Per me Santini è irrimediabilmente innamorato della “sua“ Caterina, e credo che questo amore sia maturato quasi obbligato nel tentativo di trasformare quella reliquia surreale in un oggetto del desiderio forse soltanto spirituale, platonico, ma con un risvolto di umana sensualità. Caterina non è l’unico tema della sua pittura, ma è sicuramente il più forte.
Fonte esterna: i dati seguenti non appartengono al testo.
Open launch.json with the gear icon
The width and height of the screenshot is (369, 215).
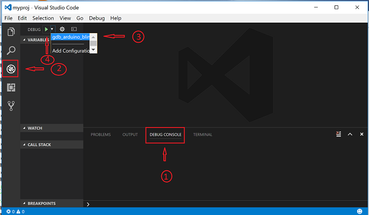pos(62,30)
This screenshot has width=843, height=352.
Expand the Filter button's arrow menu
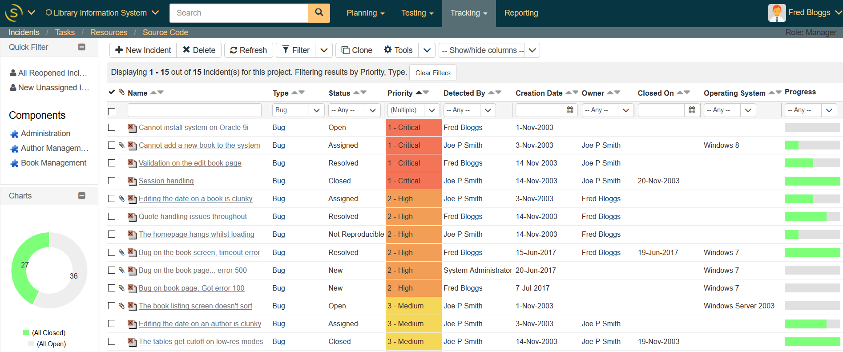point(324,50)

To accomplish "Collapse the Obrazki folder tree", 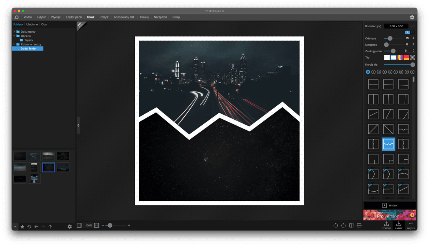I will pos(14,36).
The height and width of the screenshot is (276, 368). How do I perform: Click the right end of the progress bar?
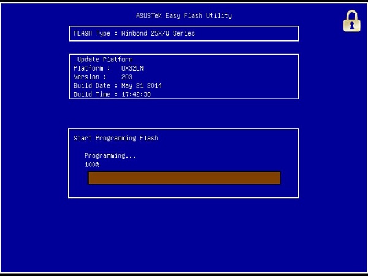coord(277,178)
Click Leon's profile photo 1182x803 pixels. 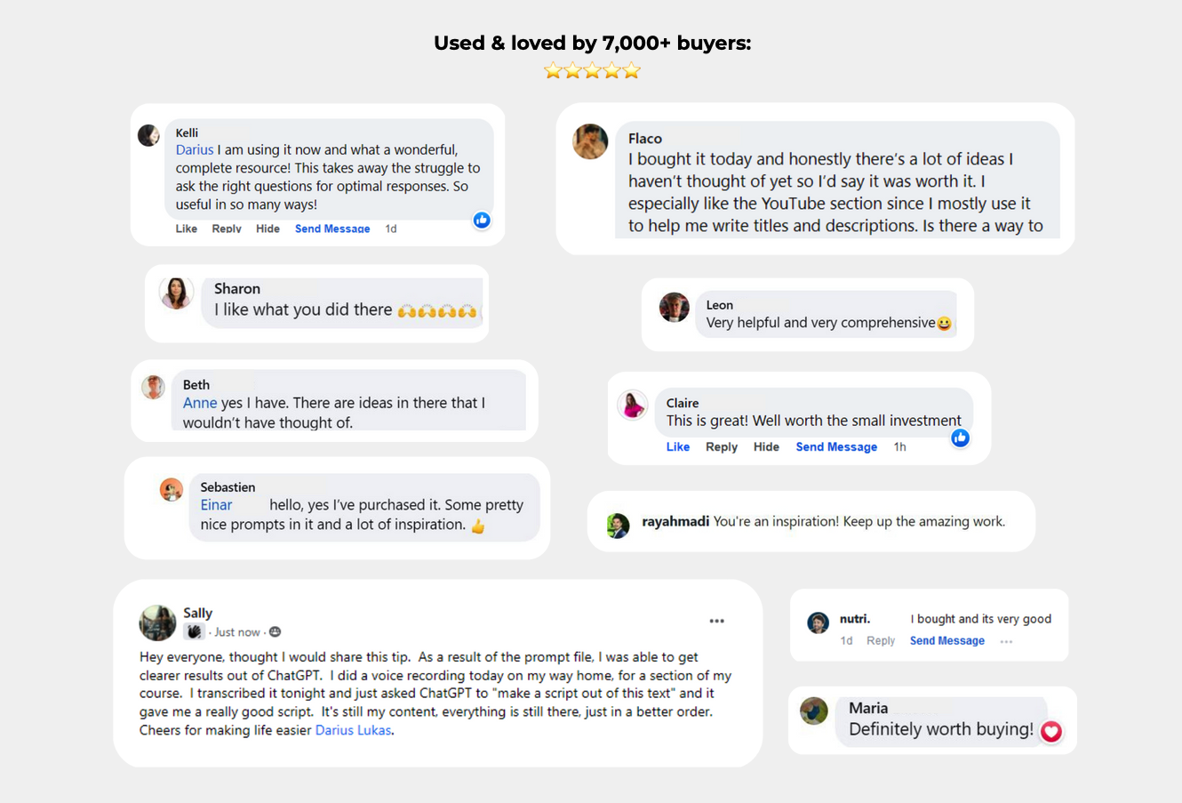pyautogui.click(x=674, y=308)
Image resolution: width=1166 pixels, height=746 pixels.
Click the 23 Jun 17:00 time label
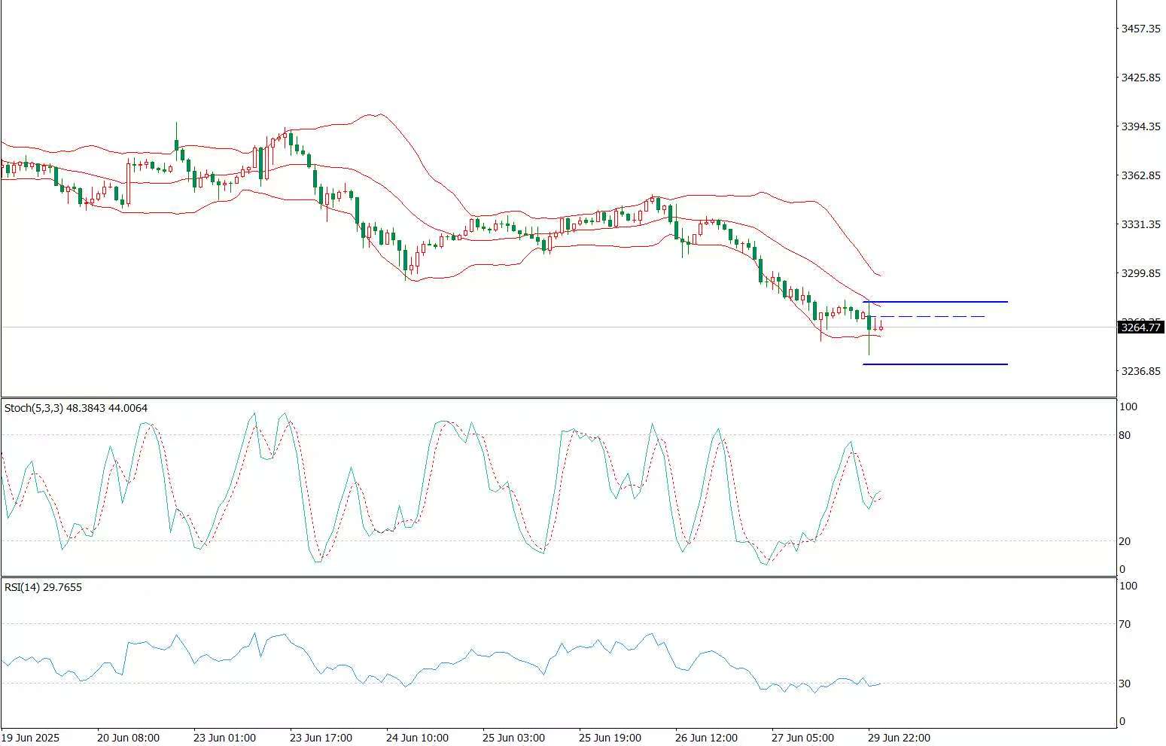[321, 738]
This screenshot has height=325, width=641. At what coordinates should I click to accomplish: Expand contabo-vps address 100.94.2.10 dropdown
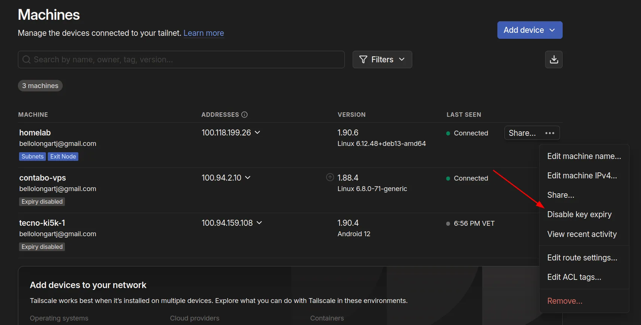pos(248,178)
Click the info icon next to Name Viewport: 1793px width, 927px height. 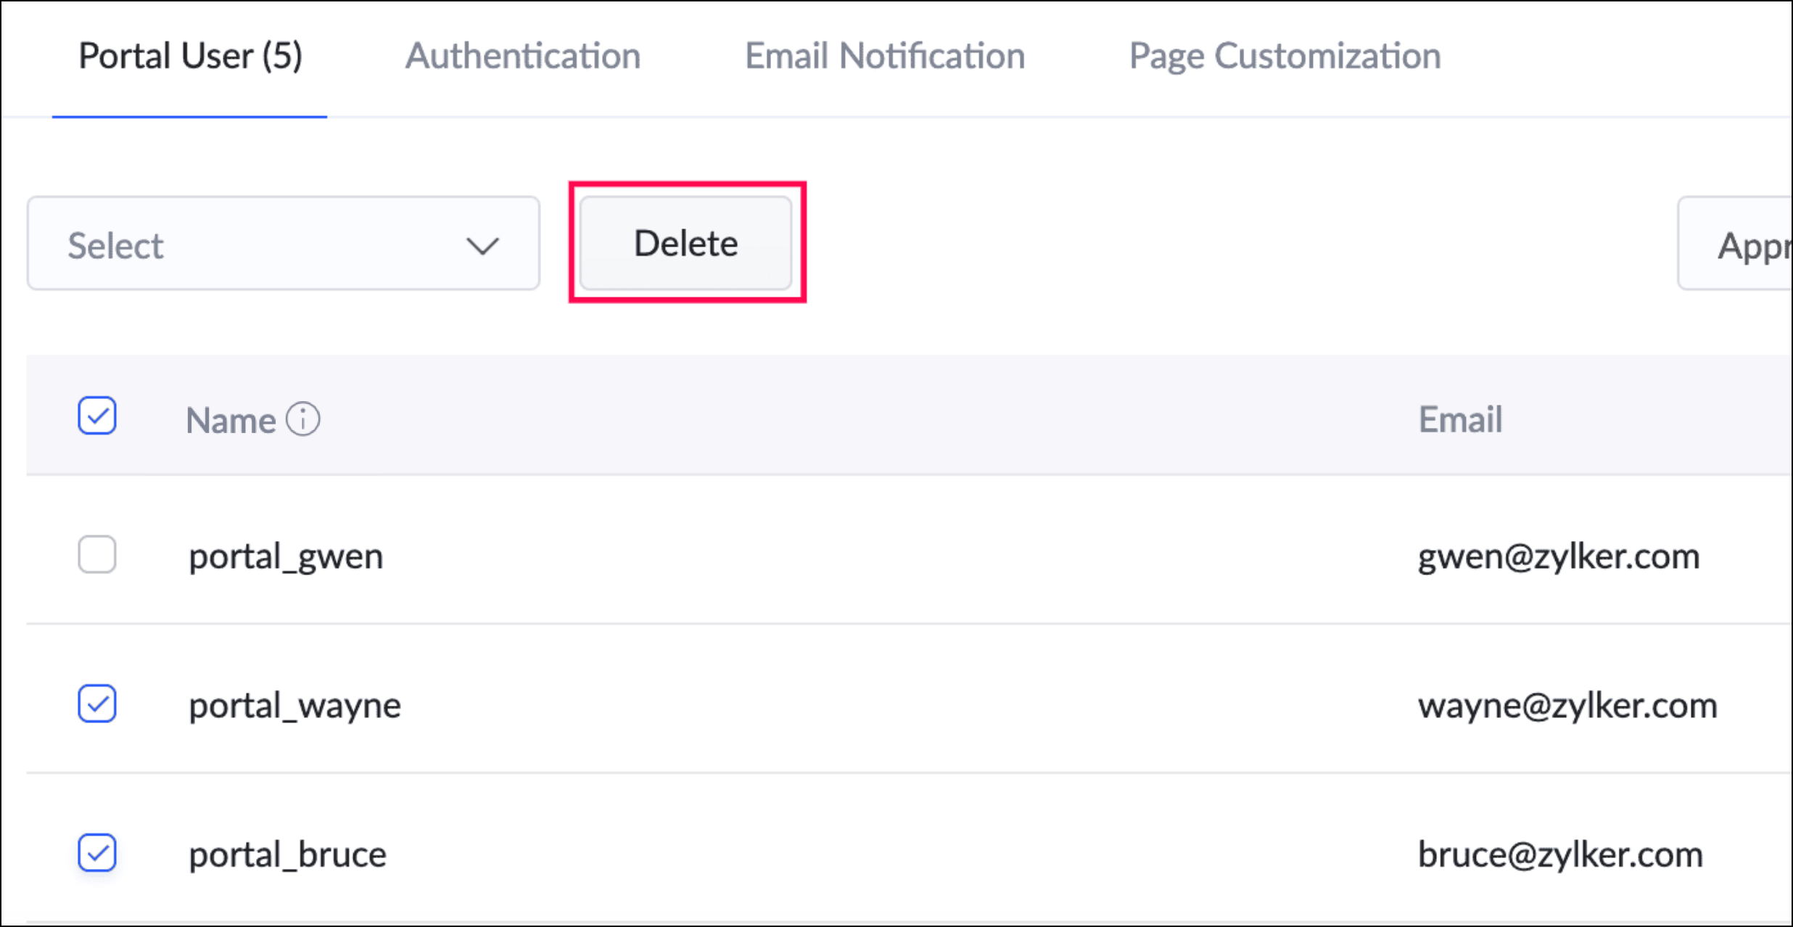[302, 419]
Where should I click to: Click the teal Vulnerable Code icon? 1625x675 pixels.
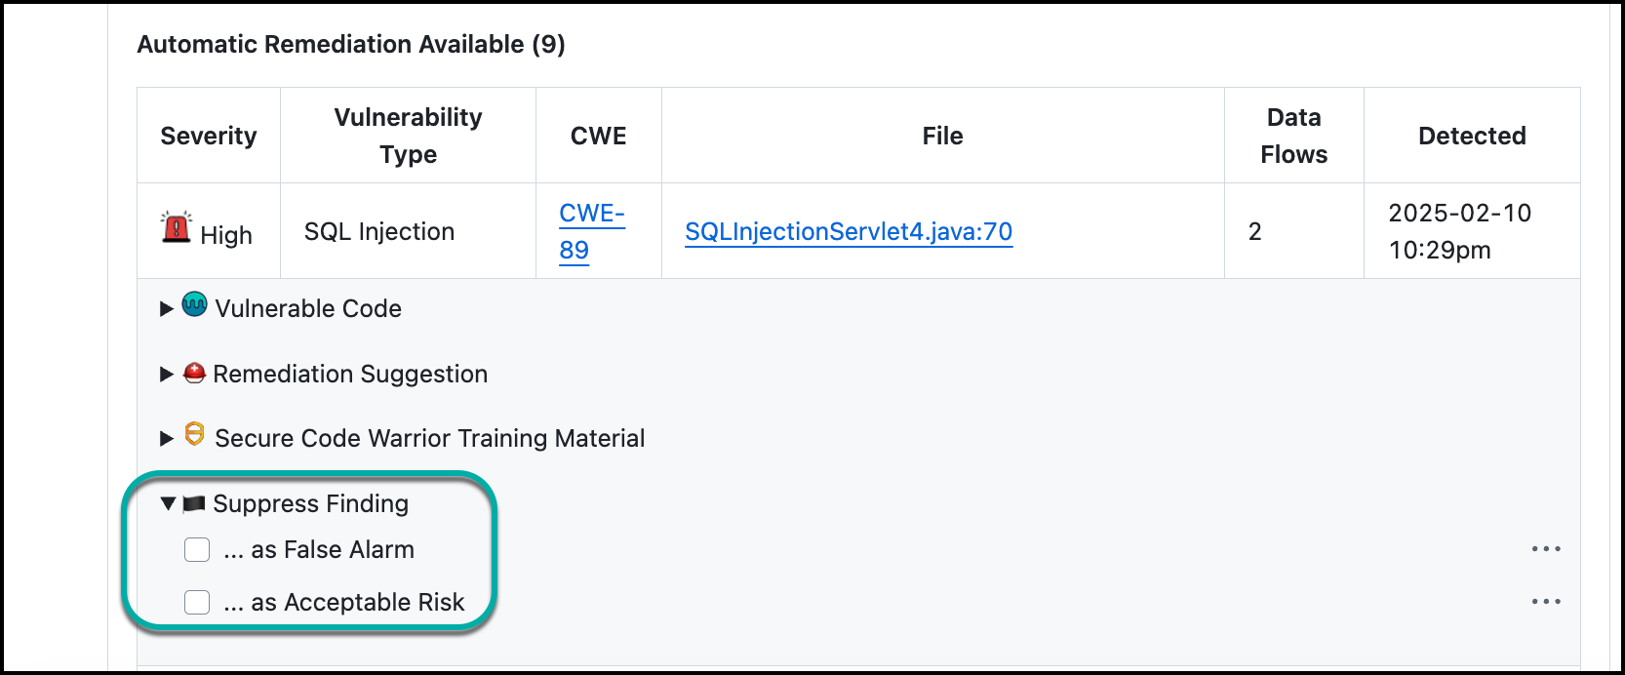point(195,305)
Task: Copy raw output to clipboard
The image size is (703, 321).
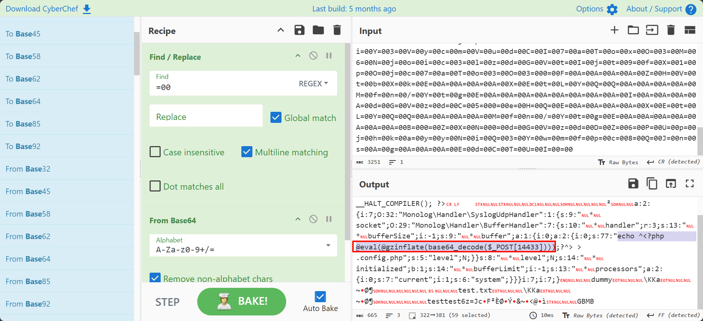Action: point(652,183)
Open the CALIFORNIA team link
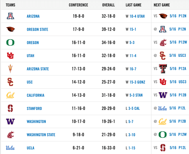189x154 pixels. point(36,95)
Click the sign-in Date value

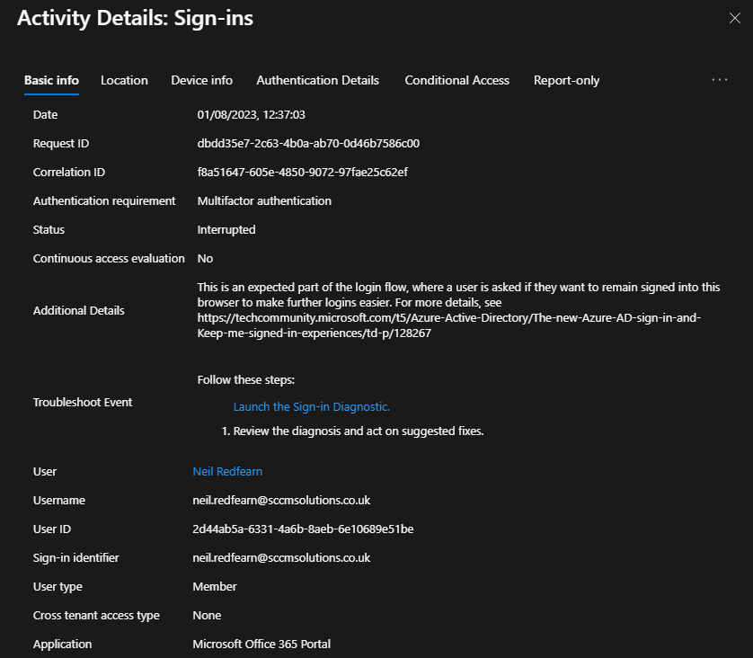point(252,114)
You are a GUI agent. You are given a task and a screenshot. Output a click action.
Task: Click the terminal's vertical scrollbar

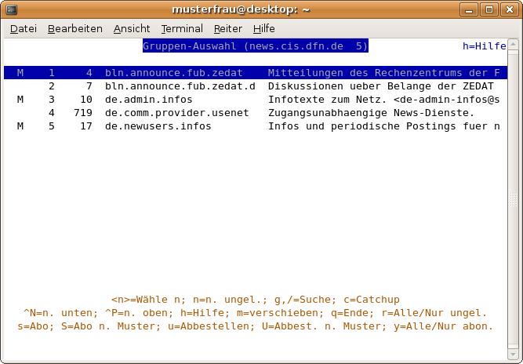[514, 196]
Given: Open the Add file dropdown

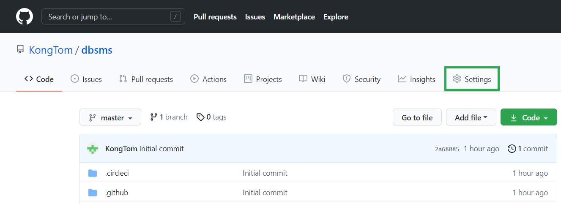Looking at the screenshot, I should 471,118.
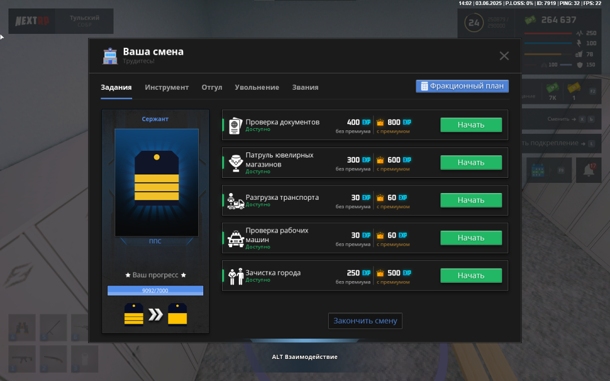This screenshot has width=610, height=381.
Task: Click the next rank insignia icon
Action: tap(177, 314)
Pittura, quella di Enzo Santini che, come ho già accennato, è la non pittura, bensì la straordinaria “manipolazione“ della pittura. Perché è il Maestro – ed è venuto il momento di apostrofarlo con questo sacrosanto appellativo – è ancora una volta un dono che ci viene da lontano, dalla tradizione delle sperimentazioni tecniche del passato, ma con sue personali innovazioni del presente.

Intanto c’è da dire che non dipinge, ma crea le sue opere soltanto con le mani, ovvero usando le dita come unico strumento secondo l’arte antica dell’encausto.

Risalendo alle origini egizie di questa tecnica dimenticata nei millenni, affascinato dall’alchimia celata in formule segrete e forse anche un po’ magiche, Santini si è appropriato di questa conoscenza perduta. Mescolando l’uso della cera vergine delle api, come usavano gli antichi decoratori di Tebe o di Menfi, con quello di moderni pastelli idrosolubili (meglio se di marca germanica), incidendo, graffiando, raschiando e “lucidando“ con cere e altri impiastri dei quali egli solo conosce la composizione, frutto della sua continua sperimentazione, finisce per donarci delle opere che trovo appropriato definire classiche, nel significato più intrinseco di questa parola.

Arrivo così a concludere che egli è un artista del nostro tempo che ci viene contemporaneamente donato da un tempo lontanissimo (l’Egitto dei Faraoni) e da un tempo meno remoto, il Medioevo e il Rinascimento senesi, del quale siamo ancora abbacinati per lo splendore della sua luce.